**Task objective:**
List each line of the material below that contains the string "page", treating uppercase and lowercase as different.
## start Supplied records
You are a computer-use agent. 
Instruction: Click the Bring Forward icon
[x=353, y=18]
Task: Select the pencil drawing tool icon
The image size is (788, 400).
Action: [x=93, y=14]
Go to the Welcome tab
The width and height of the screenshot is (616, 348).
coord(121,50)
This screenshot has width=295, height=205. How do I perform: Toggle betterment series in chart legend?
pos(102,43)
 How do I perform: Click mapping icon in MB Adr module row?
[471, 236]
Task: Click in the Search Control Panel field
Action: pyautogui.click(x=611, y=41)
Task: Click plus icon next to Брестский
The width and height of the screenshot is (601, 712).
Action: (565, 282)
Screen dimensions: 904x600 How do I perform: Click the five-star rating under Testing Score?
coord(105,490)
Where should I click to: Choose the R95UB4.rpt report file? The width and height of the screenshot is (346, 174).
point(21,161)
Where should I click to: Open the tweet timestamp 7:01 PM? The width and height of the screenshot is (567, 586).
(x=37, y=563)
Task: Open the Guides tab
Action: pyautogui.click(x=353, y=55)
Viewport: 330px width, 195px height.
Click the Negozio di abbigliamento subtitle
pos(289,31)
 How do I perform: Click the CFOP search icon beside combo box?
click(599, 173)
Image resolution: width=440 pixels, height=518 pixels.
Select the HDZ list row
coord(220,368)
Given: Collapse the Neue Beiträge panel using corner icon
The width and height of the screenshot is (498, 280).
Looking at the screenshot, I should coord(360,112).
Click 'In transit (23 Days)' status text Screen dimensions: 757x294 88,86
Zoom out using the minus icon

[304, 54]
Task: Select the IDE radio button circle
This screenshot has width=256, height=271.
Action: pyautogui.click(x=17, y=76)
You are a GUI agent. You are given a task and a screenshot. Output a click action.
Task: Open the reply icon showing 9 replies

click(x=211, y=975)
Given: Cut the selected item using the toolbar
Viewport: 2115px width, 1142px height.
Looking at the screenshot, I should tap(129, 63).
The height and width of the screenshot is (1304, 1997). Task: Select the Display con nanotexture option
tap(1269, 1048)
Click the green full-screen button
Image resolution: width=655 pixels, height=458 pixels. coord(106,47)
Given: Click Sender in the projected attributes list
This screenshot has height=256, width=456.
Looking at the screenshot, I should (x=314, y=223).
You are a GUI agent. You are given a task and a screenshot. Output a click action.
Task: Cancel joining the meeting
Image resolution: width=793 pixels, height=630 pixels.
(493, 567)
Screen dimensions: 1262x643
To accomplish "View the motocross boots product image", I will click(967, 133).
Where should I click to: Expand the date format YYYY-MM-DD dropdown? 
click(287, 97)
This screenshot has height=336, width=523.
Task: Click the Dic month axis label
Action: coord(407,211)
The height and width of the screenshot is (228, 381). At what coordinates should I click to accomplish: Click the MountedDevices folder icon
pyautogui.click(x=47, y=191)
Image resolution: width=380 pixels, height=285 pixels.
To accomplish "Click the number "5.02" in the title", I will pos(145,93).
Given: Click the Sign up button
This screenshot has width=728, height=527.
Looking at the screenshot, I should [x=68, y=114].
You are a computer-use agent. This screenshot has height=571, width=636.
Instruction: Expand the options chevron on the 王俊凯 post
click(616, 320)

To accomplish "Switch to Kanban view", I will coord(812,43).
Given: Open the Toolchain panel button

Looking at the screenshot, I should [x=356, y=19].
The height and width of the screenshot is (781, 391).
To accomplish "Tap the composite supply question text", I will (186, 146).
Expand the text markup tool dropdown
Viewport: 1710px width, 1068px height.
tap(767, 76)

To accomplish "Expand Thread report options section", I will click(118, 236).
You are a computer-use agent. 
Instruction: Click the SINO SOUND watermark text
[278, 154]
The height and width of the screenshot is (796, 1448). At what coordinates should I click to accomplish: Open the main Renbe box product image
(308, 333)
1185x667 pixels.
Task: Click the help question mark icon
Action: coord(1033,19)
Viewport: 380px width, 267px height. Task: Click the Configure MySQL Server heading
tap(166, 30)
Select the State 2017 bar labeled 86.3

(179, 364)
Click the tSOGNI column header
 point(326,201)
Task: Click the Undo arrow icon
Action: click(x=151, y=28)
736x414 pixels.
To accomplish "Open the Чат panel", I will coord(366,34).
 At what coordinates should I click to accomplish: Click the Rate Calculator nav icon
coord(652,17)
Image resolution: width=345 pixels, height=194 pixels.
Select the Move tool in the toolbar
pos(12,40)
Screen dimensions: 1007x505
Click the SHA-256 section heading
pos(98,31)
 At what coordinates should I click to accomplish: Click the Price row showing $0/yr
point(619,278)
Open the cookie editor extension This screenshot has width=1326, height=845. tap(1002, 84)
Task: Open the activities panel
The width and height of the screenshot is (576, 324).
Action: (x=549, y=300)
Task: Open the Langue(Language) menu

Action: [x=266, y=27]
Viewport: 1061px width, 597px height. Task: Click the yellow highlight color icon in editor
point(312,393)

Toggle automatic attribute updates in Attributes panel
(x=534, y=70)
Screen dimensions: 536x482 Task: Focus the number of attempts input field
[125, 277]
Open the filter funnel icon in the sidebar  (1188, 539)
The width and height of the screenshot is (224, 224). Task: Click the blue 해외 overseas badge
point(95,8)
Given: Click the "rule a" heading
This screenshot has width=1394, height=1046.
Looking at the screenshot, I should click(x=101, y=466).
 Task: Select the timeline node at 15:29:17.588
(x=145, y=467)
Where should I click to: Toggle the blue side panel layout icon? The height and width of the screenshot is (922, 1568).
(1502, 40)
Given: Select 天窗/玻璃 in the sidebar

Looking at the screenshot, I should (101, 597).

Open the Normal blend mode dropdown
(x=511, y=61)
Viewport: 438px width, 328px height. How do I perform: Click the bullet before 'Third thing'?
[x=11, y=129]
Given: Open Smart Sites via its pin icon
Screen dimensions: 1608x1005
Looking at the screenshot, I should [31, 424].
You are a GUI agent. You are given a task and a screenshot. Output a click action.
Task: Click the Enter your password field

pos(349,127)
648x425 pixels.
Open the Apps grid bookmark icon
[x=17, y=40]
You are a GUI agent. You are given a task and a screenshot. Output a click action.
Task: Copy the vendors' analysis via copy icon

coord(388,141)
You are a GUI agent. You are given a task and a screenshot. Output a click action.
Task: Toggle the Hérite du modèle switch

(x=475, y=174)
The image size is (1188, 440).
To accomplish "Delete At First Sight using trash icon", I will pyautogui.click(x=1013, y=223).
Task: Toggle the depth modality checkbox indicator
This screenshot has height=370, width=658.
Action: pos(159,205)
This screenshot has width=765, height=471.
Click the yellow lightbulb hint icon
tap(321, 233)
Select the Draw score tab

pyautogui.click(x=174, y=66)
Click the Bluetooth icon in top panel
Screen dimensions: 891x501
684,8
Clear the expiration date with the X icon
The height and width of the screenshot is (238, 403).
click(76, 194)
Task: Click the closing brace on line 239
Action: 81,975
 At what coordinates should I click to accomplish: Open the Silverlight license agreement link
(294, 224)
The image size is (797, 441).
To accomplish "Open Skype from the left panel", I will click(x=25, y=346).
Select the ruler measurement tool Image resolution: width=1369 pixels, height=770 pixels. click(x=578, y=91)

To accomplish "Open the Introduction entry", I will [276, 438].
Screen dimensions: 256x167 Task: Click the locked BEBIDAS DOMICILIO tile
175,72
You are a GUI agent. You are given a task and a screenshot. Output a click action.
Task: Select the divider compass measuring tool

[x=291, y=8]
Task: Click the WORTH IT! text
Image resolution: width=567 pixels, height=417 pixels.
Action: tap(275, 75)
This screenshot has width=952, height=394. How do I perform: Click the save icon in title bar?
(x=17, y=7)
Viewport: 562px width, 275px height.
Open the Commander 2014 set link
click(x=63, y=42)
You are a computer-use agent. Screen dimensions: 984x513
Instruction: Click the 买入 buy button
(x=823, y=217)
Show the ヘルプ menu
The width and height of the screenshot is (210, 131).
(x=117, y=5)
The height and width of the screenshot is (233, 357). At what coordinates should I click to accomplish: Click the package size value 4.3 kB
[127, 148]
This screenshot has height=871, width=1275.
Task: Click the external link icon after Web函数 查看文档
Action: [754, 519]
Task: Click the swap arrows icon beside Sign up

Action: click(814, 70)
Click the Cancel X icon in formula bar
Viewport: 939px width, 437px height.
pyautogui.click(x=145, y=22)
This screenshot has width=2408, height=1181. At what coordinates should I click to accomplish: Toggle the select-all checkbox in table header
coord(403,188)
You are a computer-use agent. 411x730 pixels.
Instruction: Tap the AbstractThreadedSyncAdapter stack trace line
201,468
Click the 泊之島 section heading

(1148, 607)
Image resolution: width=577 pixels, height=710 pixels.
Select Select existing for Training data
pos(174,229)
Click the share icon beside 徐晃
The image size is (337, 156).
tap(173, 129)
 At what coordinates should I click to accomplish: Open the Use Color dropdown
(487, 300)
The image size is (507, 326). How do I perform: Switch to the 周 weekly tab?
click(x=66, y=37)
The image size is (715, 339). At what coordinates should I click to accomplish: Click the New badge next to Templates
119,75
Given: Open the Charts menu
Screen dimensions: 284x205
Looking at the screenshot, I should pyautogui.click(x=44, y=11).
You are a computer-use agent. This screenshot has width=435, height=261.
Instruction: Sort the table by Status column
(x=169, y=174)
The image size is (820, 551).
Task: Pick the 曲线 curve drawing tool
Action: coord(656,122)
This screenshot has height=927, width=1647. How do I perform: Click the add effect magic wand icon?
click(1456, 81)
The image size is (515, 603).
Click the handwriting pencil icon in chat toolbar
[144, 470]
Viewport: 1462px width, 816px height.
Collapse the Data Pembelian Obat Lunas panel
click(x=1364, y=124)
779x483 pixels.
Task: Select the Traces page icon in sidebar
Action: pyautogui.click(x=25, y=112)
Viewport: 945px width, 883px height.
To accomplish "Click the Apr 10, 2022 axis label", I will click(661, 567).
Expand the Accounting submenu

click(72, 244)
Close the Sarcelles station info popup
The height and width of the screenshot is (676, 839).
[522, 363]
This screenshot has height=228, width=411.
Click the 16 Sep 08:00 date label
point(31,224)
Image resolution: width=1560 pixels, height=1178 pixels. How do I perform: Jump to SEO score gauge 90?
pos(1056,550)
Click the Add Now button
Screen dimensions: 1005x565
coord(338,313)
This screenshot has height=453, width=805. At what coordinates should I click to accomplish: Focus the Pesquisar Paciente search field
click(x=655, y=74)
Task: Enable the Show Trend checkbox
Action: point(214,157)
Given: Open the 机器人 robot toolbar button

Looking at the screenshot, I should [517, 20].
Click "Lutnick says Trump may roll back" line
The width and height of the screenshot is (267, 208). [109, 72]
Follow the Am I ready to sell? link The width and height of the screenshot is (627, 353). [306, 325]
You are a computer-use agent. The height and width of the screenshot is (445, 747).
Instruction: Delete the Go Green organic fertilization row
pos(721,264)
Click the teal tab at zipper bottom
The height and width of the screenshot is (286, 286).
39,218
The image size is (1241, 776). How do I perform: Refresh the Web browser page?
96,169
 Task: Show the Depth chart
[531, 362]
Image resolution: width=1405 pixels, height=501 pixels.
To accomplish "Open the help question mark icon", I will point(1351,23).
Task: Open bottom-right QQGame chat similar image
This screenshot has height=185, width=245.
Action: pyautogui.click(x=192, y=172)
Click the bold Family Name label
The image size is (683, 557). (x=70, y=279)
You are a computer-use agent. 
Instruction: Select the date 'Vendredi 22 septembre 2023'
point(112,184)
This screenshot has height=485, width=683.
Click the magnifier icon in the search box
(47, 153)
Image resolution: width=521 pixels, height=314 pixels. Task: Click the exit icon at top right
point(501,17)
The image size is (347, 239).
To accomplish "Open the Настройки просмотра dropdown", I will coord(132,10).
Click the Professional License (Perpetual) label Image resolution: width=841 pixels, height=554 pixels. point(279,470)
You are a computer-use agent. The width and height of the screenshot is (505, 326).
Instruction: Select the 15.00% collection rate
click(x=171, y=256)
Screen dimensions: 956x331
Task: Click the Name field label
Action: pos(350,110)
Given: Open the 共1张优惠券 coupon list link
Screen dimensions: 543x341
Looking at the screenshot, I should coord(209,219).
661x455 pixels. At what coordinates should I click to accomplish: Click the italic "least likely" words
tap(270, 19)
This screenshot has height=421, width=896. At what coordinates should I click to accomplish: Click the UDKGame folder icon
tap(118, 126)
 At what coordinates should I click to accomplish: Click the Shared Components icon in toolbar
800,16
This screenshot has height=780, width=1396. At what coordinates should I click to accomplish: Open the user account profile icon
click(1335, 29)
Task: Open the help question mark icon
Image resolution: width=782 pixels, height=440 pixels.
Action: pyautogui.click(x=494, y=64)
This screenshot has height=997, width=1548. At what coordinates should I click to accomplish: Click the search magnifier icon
## end Supplied records
**Output for this task:**
Task: Select the Traces page icon in sidebar
The image size is (1241, 776). How do I perform: Refresh the Web browser page?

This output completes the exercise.